** START OF RECORDED DATA **
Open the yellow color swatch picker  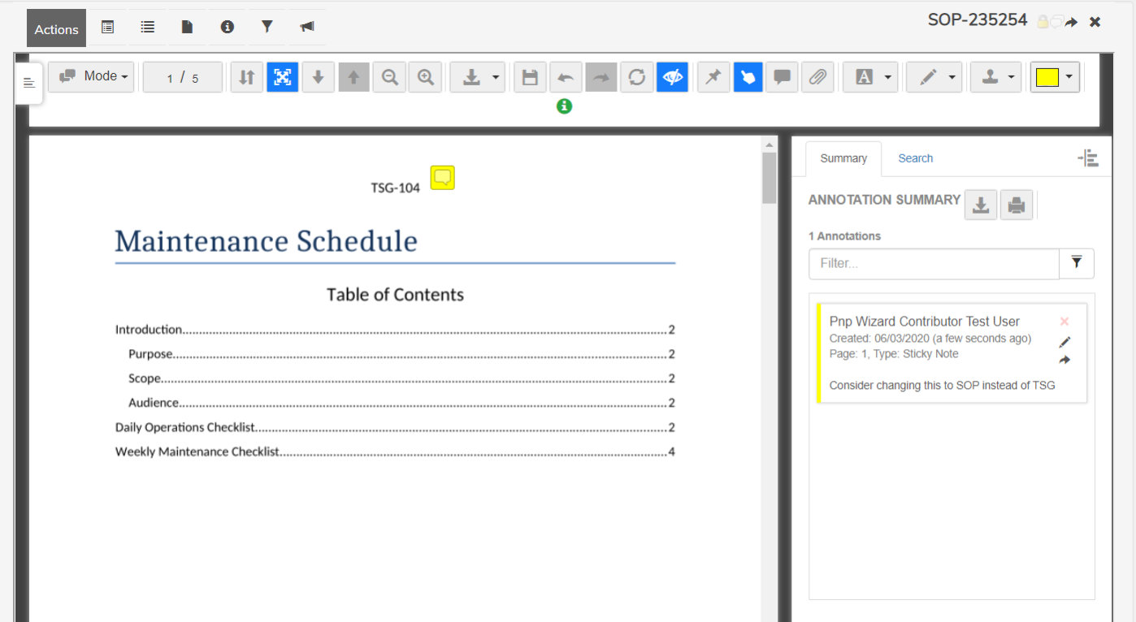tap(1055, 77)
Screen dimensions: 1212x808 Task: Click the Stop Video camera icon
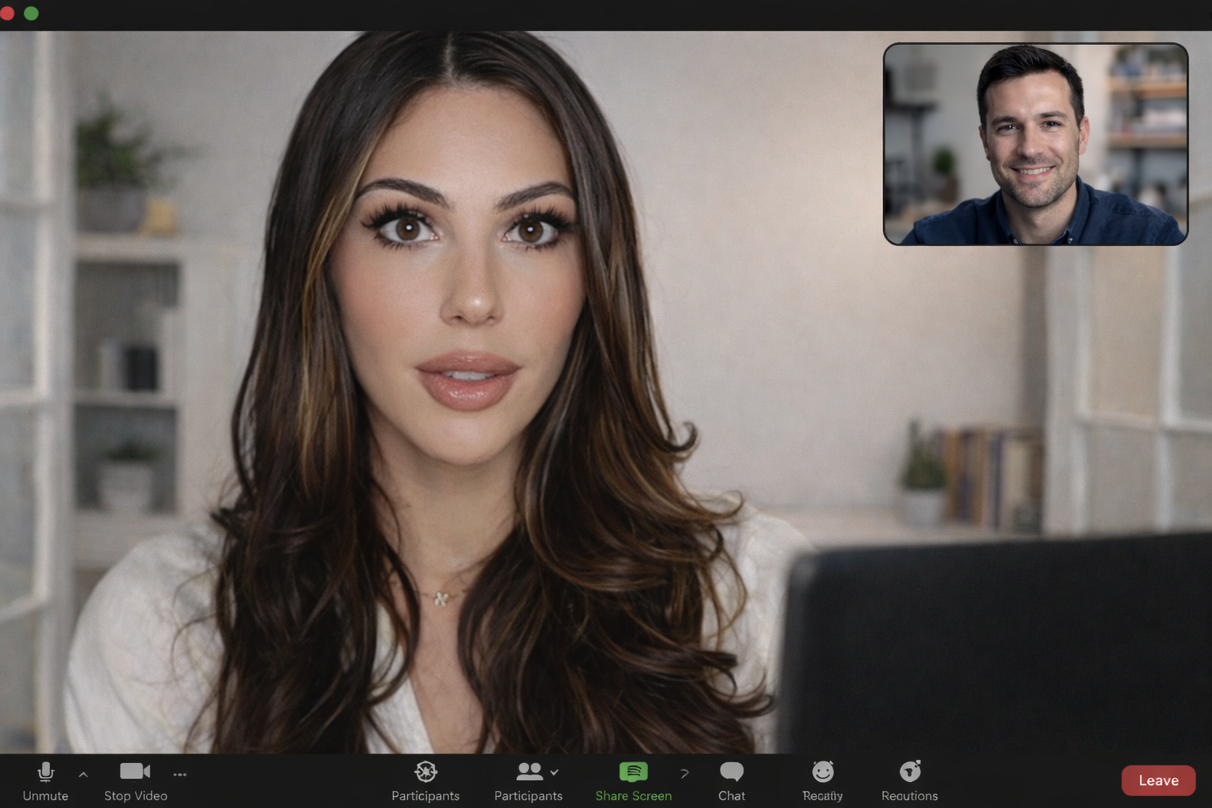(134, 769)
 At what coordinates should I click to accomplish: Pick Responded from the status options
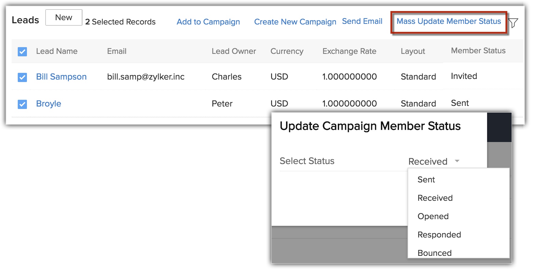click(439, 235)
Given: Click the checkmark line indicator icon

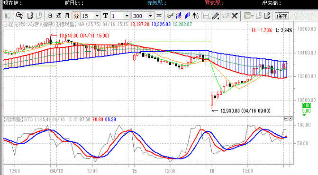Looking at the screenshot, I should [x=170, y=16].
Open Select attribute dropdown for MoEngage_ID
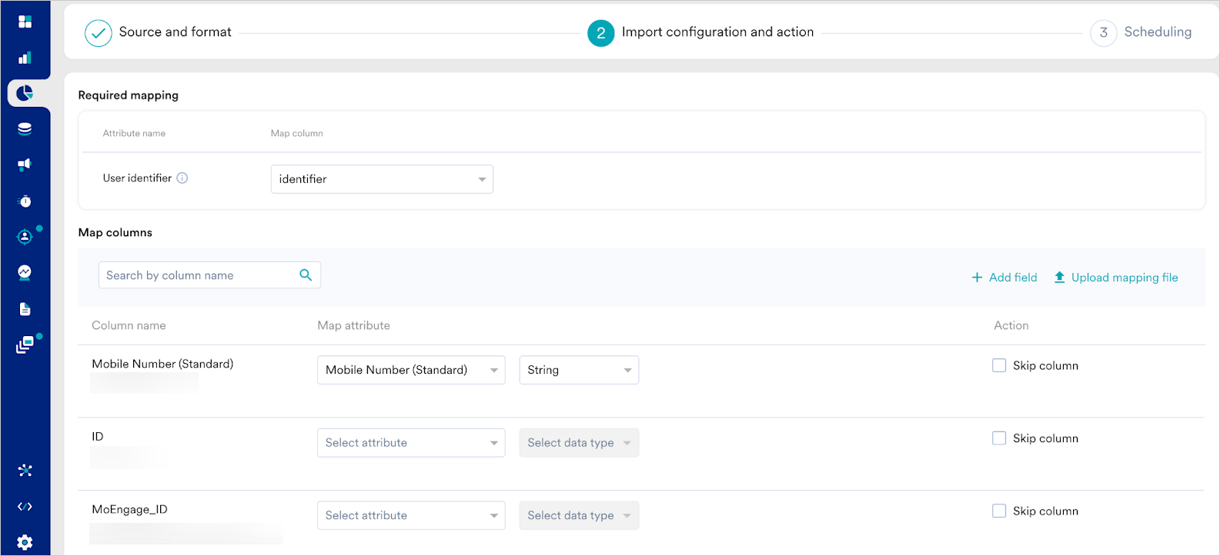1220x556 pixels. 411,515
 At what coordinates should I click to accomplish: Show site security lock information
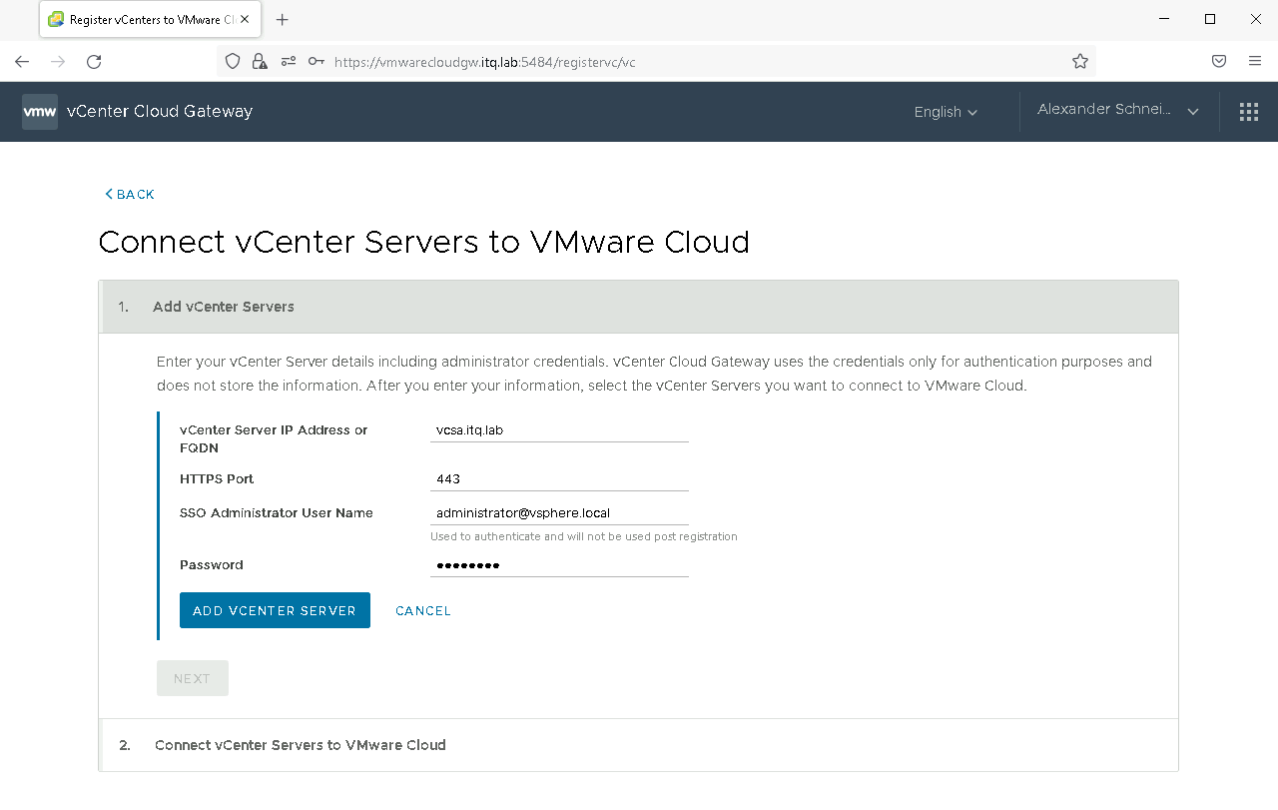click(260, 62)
** END OF RECORDED DATA **
Turn the entries into a numbered list, starting with the line that contains "Given: Click the" and continuing through the end of the entries, with blank lines skipped. Leave the pictures out of your list.

• **WRITTEN ANSWER**
1. Given: Click the checkmark line indicator icon
2. Looking at the screenshot, I should [x=170, y=16].
3. Open Select attribute dropdown for MoEngage_ID
4. 1220x556 pixels. 411,515
5.  At what coordinates should I click to accomplish: Show site security lock information
6. click(260, 62)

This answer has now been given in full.